(DATA PROVIDED)

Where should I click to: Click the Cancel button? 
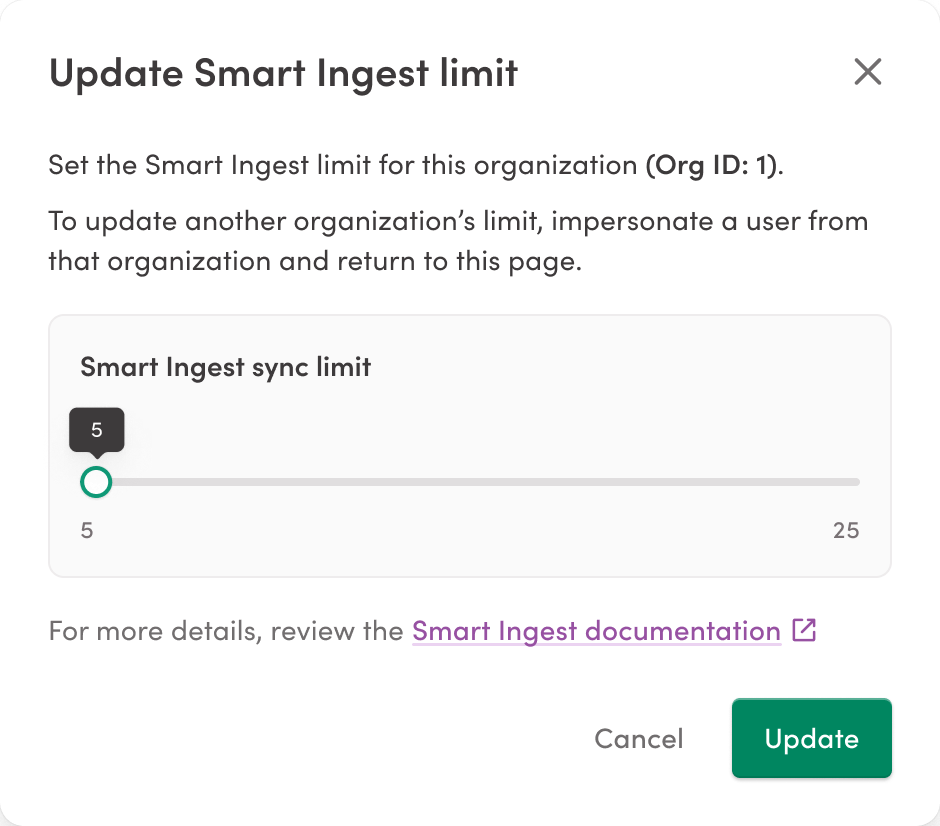[638, 738]
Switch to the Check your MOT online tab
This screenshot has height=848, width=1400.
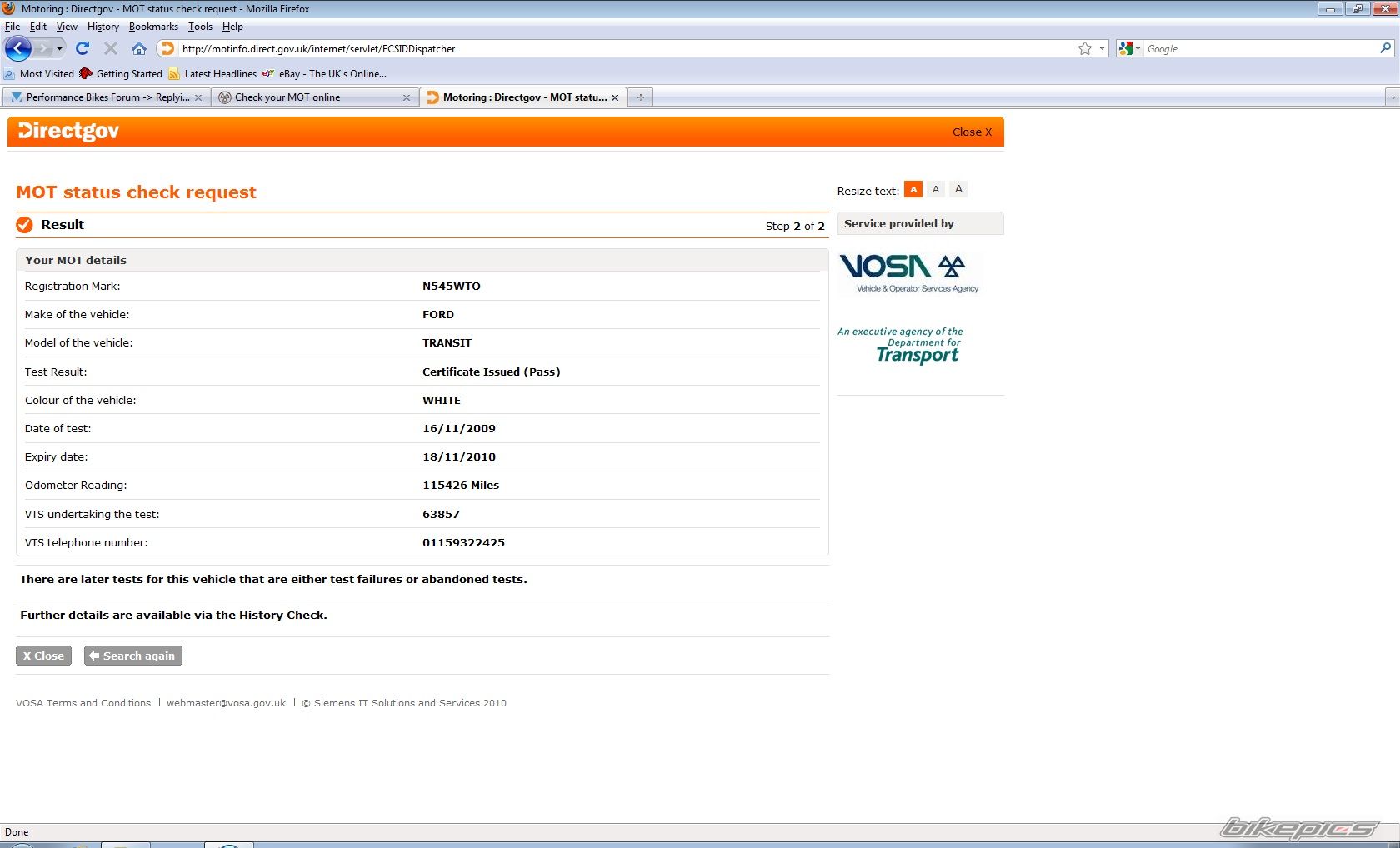pyautogui.click(x=288, y=97)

(End DATA PROVIDED)

Your copy must match the records above word for word and contain no pictures.

YOUR RESPONSE:
Where should I click to: Click the Cancel button? 
[638, 738]
Switch to the Check your MOT online tab
This screenshot has height=848, width=1400.
pyautogui.click(x=288, y=97)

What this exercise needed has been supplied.